My kid's music teacher was very
impressed when I mouthed off a few things I knew about the main eras
in musical composition. A few days after that she came up to me and
asked if I could write something for her that she could use in her
class.
Basically, I had mentioned simple stuff
like that there was a time when the piano keyboard had fewer keys,
and that the Romantic era followed from the end of the Wars with
Napoleon and was about people becoming sick of the destruction and
misery of war and turning to happier themes.
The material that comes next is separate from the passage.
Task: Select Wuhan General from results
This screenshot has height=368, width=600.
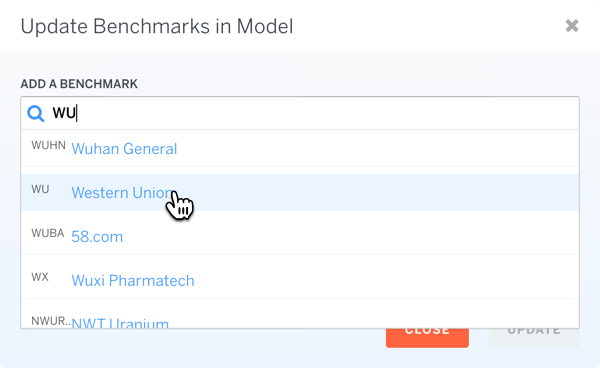Action: click(124, 149)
One interesting thing though is that a
lot of musical styles followed particular economic migration: the
Baroque proceeded from the economic power of navigation and the
enhanced trading that occurred thereby. The Portuguese held
navigation maps as secrets of state, and the word 'baroque' is a
Portuguese word to do with their excessively lavish embellishments of
pearls with gold ornamentation all of which was enabled by the wealth
their map-making brought them.
A Portuguese Musician |
A further detail is that composers
possessed valuable things more than just their music alone –
because the paper on which they wrote down the note scores was always
very expensive bank ledger stock, and this was valuable in its own
right, and could be sold whether it had notes on it or not!
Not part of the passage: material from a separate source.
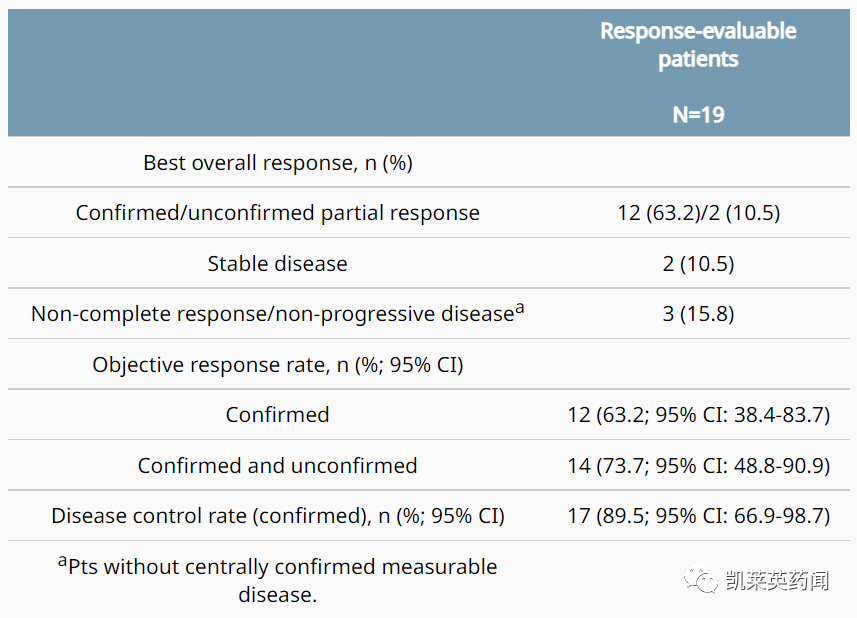Select the 'Objective response rate, n (%; 95% CI)' label
Image resolution: width=857 pixels, height=618 pixels.
pyautogui.click(x=278, y=365)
When you look at what might constitute
new forms of currency, you must consider that art and the quality of
artefact, has almost as much to do with enshrining value in people's
minds as anything else. A lot of people make the mistake of
continually thinking during a major economic decline that absolutely
nobody has money but that is completely incorrect. And then you have
to realise that people who do have money in a general decline
typically start to really prize preservation of all kinds. And that,
for instance, is who buys tiny little, yet historically-important,
and also very beautiful, things of extremely dense value such as the
1924 Australian sixpenny coin. Bankers, economic criminal
masterminds, retired corrupt bureaucrats – all those kinds of
people. The New Age movement often asks 'why do bad things happen to
good people?' But I ask things like, 'can good money come from bad
people?' Or, 'do bad people know what good and beautiful things are?'
Eighty thousand dollars |
I say all of this just as things to
think about, as we enter the time when new currencies are indeed
developing in the wider marketplace. But they are most unlikely to be
the ones which currently appear to have captivated the attention of
the media...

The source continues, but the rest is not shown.